1. Quelle est la tâche principale de l’Opposition dans les sections de l’Internationale communiste ? La conquête de l’intérieur des partis communistes. Les communistes ont pu conquérir la majorité dans le parti indépendant d’Allemagne et dans le parti socialiste français. Il n’y a donc aucune raison de croire que l’Opposition, avec une politique juste, ne puisse pas conquérir la majorité prolétarienne dans les partis communistes actuels.

2. Une politique juste de l’Opposition dans les partis communistes de chaque pays suppose une orientation juste vis-à-vis de l’Internationale communiste, du P.C. de l’U.R.S.S. et de l’Union soviétique. Il faut bien comprendre les particularités concrètes de la période actuelle de transition qui se contredisent et ne pas prendre pour terminé ce qui est en train de se développer.

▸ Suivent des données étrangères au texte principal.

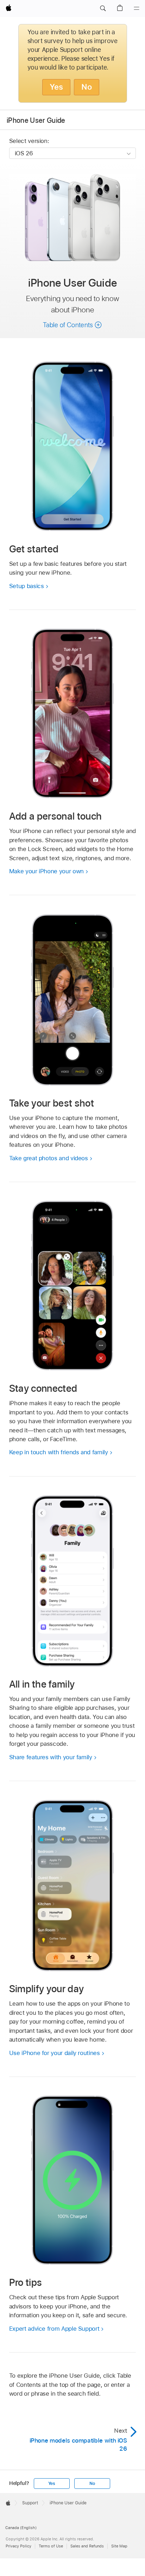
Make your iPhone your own (46, 871)
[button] (102, 8)
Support (30, 2502)
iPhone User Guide (36, 120)
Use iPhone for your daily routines (54, 2052)
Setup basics (26, 585)
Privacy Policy (18, 2546)
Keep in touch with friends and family (58, 1452)
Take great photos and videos (48, 1158)
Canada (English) (21, 2527)
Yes (56, 86)
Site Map (119, 2546)
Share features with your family (50, 1757)
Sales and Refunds (87, 2546)
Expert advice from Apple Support (54, 2328)
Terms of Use (51, 2546)
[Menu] (136, 8)
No (86, 86)
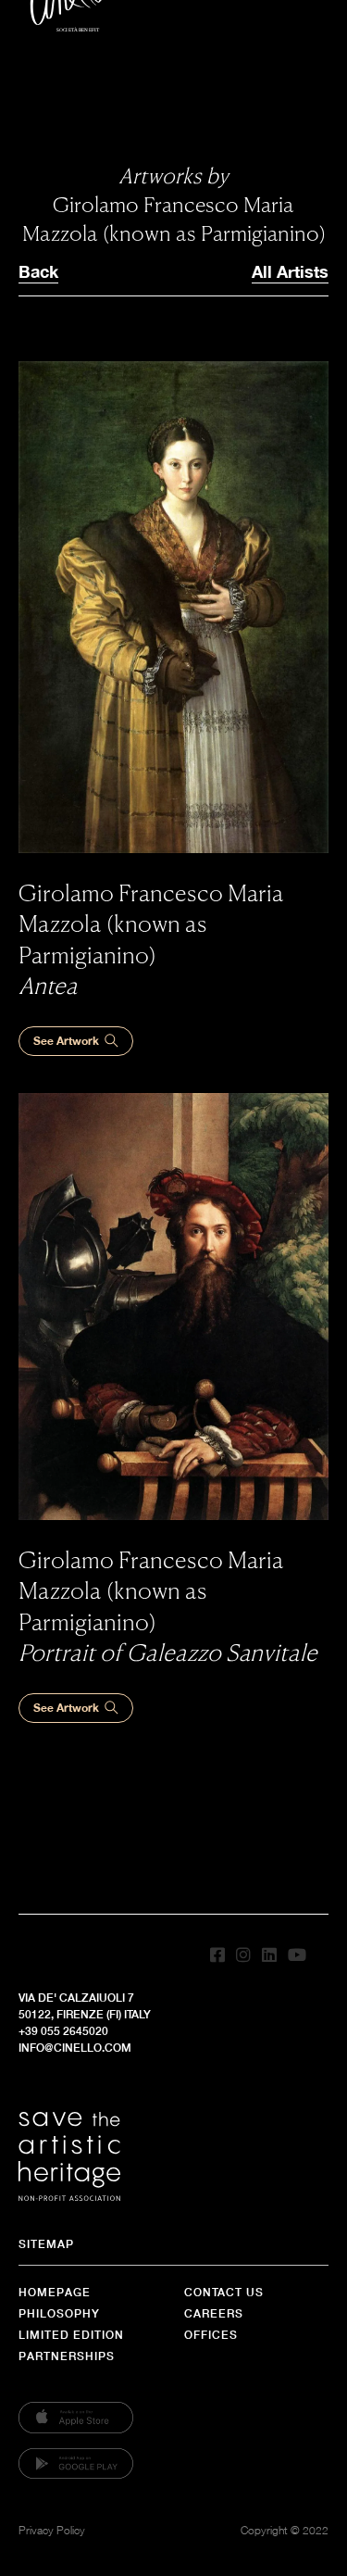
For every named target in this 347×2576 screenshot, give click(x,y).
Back (38, 271)
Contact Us (224, 2292)
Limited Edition (71, 2335)
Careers (213, 2313)
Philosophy (59, 2313)
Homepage (55, 2292)
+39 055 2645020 (63, 2031)
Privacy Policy (52, 2530)
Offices (211, 2335)
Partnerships (67, 2356)
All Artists (290, 271)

3. Partir de l’idée que Thermidor s’est déjà produit en Union soviétique serait faux. Ce serait favoriser son entrée en scène. Les forces de classe n’ont pas encore dit leur dernier mot. La politique de l’Opposition internationale doit tendre à empêcher, d’accord avec l’Opposition du P.C. de l’U.S., le développement ultérieur de Thermidor, et à reconquérir les positions perdues par le prolétariat.

4. Les éléments petits-bourgeois du P.C. de l’U.S. dirigent le parti et l’État. Mais ils sont obligés de s’appuyer sur la classe ouvrière et de s’affirmer contre l’impérialisme mondial. Ils font des concessions à la bourgeoisie. Mais une attaque plus forte de la part de la bourgeoisie pourrait amener dans le parti un développement à gauche décisif. Aucun de ces processus n’est arrivé à sa conclusion.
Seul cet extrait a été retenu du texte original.